Highland Valley


The Rateria and West Valley properties adjoin to the east and west, respectively, the southern portion of the Highland Valley Copper mine property, and adjoins to the north of the former Craigmont copper mine property, located north of Merritt, British Columbia, Canada. Highland Valley Copper (HVC) is Canada's largest copper producer, currently mining an average 140,000 tonnes per day in total from three different pits (Valley, Lornex and Highmont). During the recent two years of low copper prices, the mine is producing more from its higher grade areas and averages approximately 0.29 to 0.37% copper. (data obtained from publically available information found on SEDAR). Under NI43-101 (2001), the reader is cautioned that results or information from an adjacent property does not infer or indicate similar results or information will or does occur on the subject property. Historical information from the subject or adjacent property cannot not be relied upon as the Company’s QP, a term which was created and defined under NI-43-101 has not prepared nor verified the historical information.

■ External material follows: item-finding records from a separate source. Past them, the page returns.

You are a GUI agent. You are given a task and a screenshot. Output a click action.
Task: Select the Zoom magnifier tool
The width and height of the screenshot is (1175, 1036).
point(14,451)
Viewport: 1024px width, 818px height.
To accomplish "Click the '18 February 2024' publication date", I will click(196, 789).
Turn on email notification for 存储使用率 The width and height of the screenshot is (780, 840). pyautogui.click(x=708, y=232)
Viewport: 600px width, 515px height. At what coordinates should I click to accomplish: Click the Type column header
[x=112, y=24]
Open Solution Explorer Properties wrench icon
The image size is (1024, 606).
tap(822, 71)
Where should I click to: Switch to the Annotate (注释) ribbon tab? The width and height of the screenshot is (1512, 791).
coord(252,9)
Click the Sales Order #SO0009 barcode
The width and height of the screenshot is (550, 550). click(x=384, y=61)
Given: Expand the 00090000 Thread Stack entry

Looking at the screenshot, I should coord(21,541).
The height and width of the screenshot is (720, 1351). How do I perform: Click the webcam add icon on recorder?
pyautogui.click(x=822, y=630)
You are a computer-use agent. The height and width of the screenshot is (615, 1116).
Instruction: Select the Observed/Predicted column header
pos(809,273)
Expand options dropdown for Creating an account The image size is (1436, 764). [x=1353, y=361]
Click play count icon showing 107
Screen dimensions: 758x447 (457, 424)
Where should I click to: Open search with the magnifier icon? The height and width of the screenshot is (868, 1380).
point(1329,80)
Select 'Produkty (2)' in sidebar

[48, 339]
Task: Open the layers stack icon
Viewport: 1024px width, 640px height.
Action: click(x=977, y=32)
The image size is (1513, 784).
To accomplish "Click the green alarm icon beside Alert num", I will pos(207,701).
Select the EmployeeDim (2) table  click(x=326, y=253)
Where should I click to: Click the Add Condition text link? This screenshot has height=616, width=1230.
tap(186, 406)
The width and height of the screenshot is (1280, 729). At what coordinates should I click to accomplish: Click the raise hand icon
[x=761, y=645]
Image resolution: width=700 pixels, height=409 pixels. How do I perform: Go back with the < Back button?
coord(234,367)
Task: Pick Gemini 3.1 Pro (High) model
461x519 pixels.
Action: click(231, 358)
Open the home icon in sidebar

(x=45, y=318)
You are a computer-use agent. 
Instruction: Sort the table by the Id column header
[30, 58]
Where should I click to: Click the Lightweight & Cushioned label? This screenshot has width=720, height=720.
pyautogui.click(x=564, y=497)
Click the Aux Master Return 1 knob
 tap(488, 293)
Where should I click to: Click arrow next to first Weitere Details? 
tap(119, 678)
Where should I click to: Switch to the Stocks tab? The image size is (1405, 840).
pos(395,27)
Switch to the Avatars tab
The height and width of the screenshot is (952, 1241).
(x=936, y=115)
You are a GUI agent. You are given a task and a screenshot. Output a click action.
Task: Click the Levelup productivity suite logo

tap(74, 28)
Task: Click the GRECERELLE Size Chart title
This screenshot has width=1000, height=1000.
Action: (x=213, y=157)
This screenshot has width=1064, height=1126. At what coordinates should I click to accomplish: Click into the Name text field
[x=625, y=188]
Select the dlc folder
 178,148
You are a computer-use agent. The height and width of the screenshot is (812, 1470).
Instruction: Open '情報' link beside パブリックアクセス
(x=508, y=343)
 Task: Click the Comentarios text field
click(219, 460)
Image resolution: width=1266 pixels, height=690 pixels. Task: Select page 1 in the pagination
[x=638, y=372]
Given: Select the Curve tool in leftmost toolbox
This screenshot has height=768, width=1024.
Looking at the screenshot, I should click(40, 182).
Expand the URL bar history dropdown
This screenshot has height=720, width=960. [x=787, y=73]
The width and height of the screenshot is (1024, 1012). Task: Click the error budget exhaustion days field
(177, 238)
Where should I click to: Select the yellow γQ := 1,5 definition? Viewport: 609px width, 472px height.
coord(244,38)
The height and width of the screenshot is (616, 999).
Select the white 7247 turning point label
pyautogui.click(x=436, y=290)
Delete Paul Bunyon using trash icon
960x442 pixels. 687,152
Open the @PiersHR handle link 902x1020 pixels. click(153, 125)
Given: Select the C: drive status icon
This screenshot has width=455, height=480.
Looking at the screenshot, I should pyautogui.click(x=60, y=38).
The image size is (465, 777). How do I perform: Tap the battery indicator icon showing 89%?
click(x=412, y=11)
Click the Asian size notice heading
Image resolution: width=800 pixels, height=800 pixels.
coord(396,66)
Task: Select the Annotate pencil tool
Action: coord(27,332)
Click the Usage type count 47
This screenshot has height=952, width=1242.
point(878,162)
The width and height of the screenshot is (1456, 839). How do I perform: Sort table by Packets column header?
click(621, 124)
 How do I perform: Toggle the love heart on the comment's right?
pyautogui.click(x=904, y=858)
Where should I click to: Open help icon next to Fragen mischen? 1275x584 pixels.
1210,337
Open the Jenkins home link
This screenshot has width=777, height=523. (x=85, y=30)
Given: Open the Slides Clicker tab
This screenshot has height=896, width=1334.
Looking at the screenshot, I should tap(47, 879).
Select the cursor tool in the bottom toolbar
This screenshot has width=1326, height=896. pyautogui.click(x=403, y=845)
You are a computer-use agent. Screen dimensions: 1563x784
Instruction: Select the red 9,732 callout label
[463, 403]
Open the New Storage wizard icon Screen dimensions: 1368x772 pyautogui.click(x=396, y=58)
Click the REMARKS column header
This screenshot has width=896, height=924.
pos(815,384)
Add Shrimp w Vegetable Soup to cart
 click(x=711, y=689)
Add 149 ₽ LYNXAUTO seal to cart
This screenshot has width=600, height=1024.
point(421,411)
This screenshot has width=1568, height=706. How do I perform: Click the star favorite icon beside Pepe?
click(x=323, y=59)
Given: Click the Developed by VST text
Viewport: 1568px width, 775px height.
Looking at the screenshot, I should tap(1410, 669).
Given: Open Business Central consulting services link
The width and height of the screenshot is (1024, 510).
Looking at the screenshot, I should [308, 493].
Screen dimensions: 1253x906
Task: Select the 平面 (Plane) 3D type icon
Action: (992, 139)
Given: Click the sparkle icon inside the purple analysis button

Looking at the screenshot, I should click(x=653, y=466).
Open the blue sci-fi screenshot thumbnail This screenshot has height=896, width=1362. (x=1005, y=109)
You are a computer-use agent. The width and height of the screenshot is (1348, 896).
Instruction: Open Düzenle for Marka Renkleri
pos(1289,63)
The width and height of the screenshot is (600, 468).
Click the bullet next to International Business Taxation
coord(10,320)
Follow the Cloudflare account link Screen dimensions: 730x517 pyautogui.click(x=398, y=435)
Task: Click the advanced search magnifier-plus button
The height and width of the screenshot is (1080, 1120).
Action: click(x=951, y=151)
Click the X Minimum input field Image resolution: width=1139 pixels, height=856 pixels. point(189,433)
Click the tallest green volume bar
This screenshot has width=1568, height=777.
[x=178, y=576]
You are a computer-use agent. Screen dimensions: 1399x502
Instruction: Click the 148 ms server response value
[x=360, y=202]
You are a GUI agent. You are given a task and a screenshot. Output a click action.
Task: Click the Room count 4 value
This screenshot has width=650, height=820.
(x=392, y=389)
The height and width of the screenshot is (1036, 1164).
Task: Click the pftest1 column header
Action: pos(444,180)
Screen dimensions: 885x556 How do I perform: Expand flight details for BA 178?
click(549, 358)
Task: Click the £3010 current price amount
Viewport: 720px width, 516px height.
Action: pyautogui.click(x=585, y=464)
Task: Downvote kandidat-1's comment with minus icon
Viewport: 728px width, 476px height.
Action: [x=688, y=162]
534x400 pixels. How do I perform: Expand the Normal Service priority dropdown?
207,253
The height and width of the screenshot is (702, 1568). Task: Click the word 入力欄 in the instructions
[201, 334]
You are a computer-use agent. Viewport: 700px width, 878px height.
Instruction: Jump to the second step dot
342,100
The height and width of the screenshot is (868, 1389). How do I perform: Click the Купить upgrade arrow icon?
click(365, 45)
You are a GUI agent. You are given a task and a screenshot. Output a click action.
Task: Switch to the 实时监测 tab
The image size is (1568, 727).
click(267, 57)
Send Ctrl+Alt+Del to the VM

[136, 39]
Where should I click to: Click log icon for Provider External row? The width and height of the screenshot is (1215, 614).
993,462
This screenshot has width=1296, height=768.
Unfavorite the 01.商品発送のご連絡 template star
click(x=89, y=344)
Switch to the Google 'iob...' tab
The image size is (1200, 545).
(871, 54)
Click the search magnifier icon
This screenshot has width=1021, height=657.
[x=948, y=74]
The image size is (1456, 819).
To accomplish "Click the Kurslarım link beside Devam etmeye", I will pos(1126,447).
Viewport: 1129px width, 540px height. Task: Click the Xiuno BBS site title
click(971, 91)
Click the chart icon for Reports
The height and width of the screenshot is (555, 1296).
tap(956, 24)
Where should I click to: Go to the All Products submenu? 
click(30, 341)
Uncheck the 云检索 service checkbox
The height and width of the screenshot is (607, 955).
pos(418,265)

Property 16,173 hectares or 161.7 square kilometres of mineral tenure
Ownership 100% Happy Creek Minerals Ltd. since 2006
Key minerals present Copper, molybdenum, rhenium, gold and silver
Location 35 km north of Merritt, south central British Columbia, Canada
Access Via paved and gravel roads from Merritt
Closest mine Former Craigmont copper mine 5 km to the south, and Highmont mine- part of the Highland Valley operation, 6.5 km to the north
Surveys completed Prospecting, geology, geochemical, airborne+ground geophysical, LiDAR, drilling
Drilling - Totals 10,421.57m in 82 holes in 4 separate zones
Zone 1 67 holes 18,073 metres. Results: 95.0m of 0.67% Cu, 250.0m of 0.25% Cu, 100.0m of 0.35% Cu
Zone 2 24 holes 6,263 metres. Results: 126.0m of 0.42% Cu, 92.0m of 0.30% Cu, 0.15 g/t Au
South Yubet  16 holes 3,935 metres. Results: 7.5m of 1.35% Cu, 12.4 g/t Ag, 7.5m of 1.69% Cu, 30.7 g/t Ag
Rateria West 2 holes 495.5 metres: Bethsaida phase with sericite alteration- trace malachite-bornite
Moss 4 1 hole 154 metres: Skeena phase with strong faults, chlorite-sericite-clay alteration. Trace malachite-bornite
West Valley 3 holes 741 metres at new NTP showing. 250-350 ppm Cu avg top to bottom of holes. 2.5m of 1.2 g/t Au
Rateria East 1 hole 203.3 metres. Native copper in weak pervasive sericite for entire hole.
Project Stage Exploration and resource drilling, mineral processing, economic analyses, engineering of Zone 1 and 2
Services  Hydropower, 30 min drive to Lower Nicola village near Merritt. Logging roads and clear-cuts provide access within property.

Rateria Property

Happy Creek's Rateria property covers important geology having similarities to the deposits currently in production to the north. The property is largely covered by 3 to 100 metres of glacial till that affected historical exploration. The Company has carried out modern, three dimensional induced polarization (3D IP) and magnetic geophysical surveys, geochemical and geological surveys and drilling that has located two new zones, Zone 1 and 2. These deposits have sufficient drilling to outline continuous mineralization and are thought to be new finds in the Highland Valley district that can be advanced and expanded further with additional drilling. With experience gained in success of finding Zone 1 and 2, interpretation of all data suggests several other targets have potential to host copper deposits.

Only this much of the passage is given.